**Description of the task:** Below are the records; copy out every line that holds the word "agent".

(Beginning of Material for this exercise)

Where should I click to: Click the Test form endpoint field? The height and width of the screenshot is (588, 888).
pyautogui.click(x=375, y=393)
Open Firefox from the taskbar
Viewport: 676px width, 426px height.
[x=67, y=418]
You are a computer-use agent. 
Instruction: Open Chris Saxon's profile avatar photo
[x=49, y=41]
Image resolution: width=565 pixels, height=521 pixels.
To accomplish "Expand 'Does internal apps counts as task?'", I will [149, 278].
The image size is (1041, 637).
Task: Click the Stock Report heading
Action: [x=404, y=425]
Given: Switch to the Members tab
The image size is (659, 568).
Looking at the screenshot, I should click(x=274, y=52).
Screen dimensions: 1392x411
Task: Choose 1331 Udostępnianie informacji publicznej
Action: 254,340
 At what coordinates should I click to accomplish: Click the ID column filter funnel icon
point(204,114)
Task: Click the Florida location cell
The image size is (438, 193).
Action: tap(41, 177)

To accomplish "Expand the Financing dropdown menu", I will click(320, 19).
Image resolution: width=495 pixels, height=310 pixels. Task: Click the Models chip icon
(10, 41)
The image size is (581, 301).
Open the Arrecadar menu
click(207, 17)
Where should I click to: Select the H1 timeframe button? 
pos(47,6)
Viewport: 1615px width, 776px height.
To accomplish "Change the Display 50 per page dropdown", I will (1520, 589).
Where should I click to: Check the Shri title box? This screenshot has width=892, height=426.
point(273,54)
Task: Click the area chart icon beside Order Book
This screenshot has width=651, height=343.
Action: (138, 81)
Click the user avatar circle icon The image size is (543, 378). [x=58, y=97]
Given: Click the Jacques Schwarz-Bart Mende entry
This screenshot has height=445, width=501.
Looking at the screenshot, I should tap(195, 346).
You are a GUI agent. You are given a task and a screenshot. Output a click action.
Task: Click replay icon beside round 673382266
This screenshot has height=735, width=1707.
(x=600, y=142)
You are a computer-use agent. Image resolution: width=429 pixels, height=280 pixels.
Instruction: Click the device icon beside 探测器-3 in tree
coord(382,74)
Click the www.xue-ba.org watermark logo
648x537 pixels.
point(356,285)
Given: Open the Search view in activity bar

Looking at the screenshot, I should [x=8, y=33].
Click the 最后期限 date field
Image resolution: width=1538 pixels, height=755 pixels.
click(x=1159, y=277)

(End of Material for this exercise)

**Task output:**
You are a computer-use agent. 
You are a GUI agent. You are given a task and a screenshot. Output a click action.
You are a computer-use agent. Image resolution: width=429 pixels, height=280 pixels.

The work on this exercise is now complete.